[Collected data entries]
════════════════════

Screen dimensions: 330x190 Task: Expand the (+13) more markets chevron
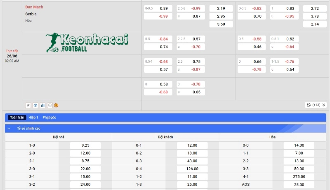(x=324, y=105)
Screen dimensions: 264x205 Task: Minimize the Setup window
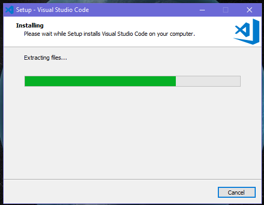(202, 10)
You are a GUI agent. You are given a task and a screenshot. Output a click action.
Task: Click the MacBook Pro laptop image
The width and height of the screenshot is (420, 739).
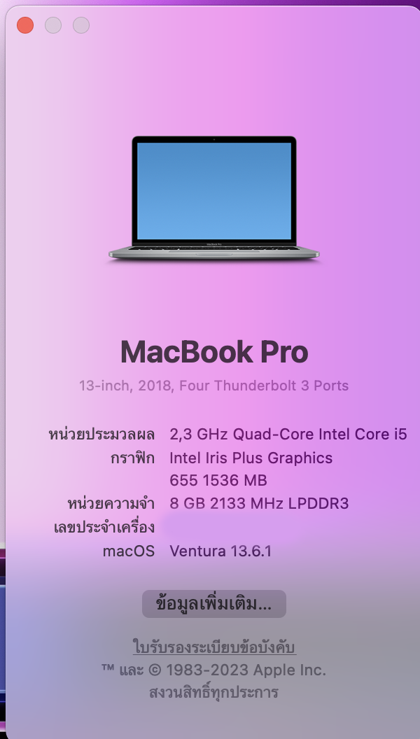pyautogui.click(x=214, y=198)
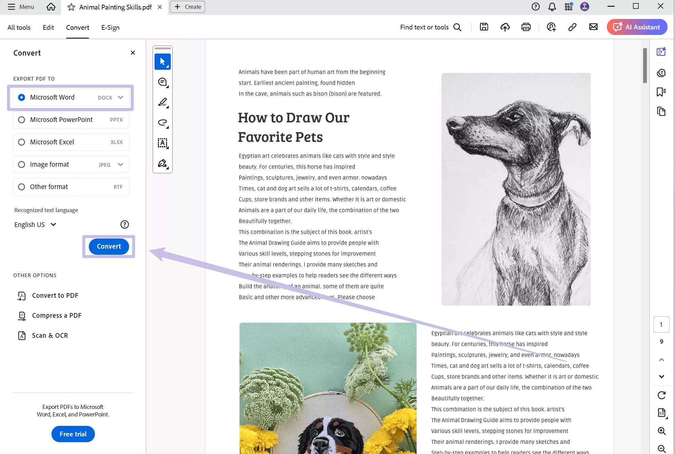This screenshot has height=454, width=675.
Task: Zoom in on the document
Action: pos(661,431)
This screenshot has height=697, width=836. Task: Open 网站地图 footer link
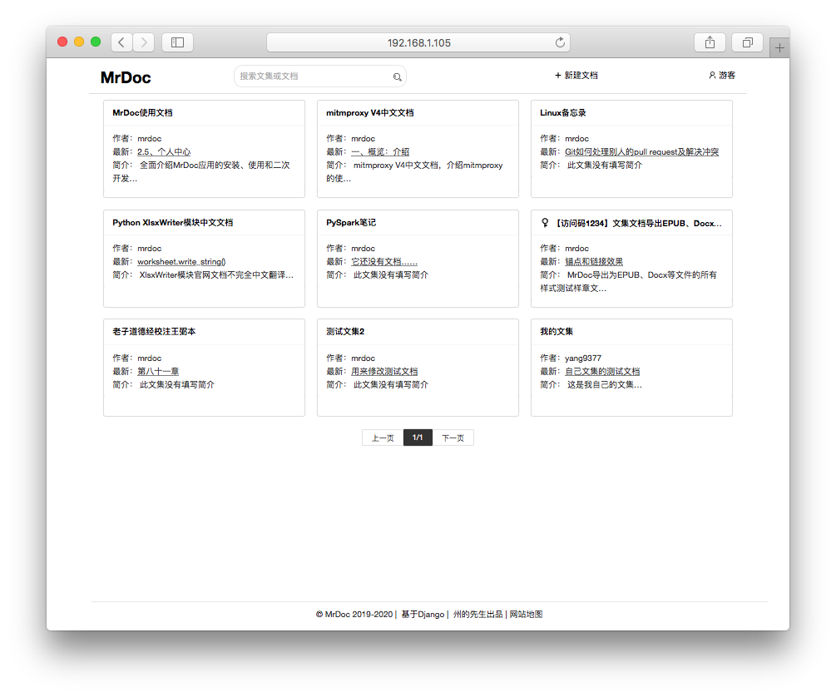[x=526, y=615]
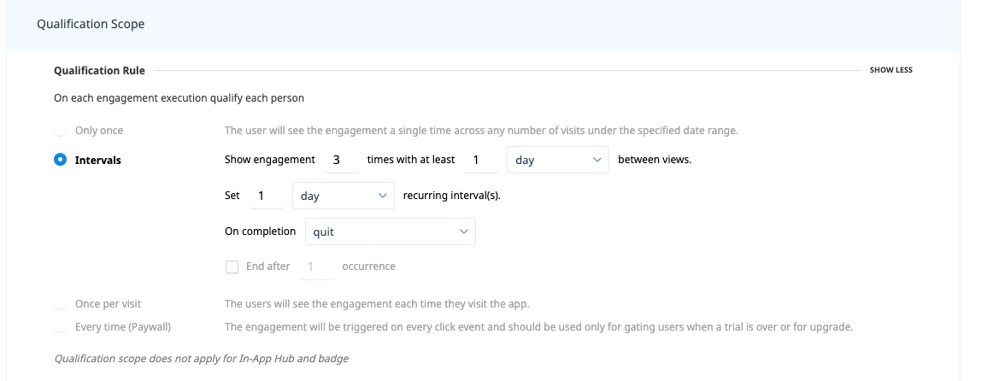Image resolution: width=999 pixels, height=381 pixels.
Task: Select the "Once per visit" radio option
Action: (x=60, y=304)
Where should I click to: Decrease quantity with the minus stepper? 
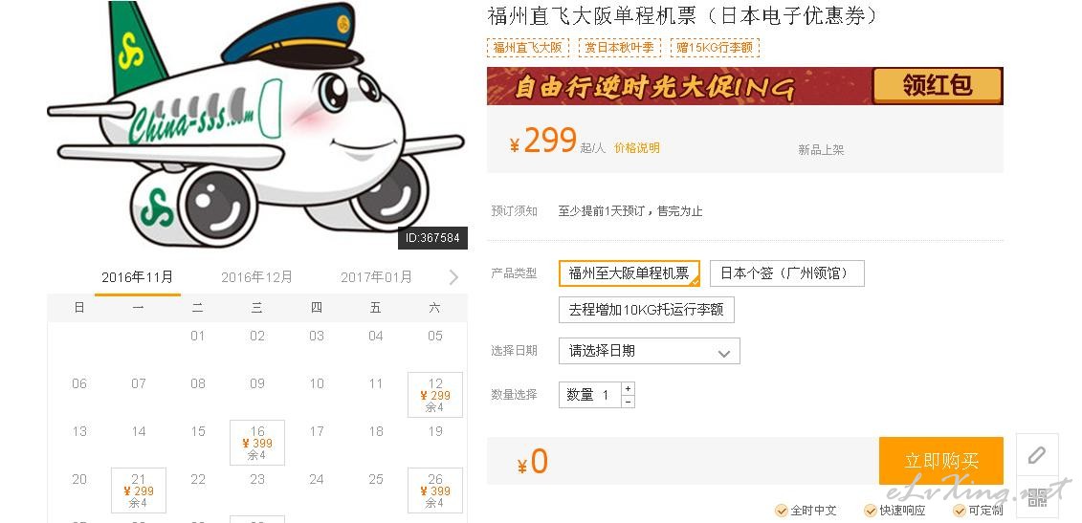pyautogui.click(x=628, y=401)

════════════════════

Objective:
Retype all of the items above word for word, omitting the pictures.

Solution for this problem:
Screen dimensions: 330x190 Task: Expand the (+13) more markets chevron
(x=324, y=105)
Screen dimensions: 264x205 Task: Minimize the Setup window
(202, 10)
You are a GUI agent. You are given a task and a screenshot. Output a click action.
Task: Click the MacBook Pro laptop image
The width and height of the screenshot is (420, 739).
pyautogui.click(x=214, y=198)
This screenshot has height=454, width=675.
Task: Zoom in on the document
Action: pos(661,431)
This screenshot has height=697, width=836. Task: Open 网站地图 footer link
[x=526, y=615]
Image resolution: width=999 pixels, height=381 pixels.
Task: Select the "Once per visit" radio option
Action: (x=60, y=304)
Where should I click to: Decrease quantity with the minus stepper? 
pyautogui.click(x=628, y=401)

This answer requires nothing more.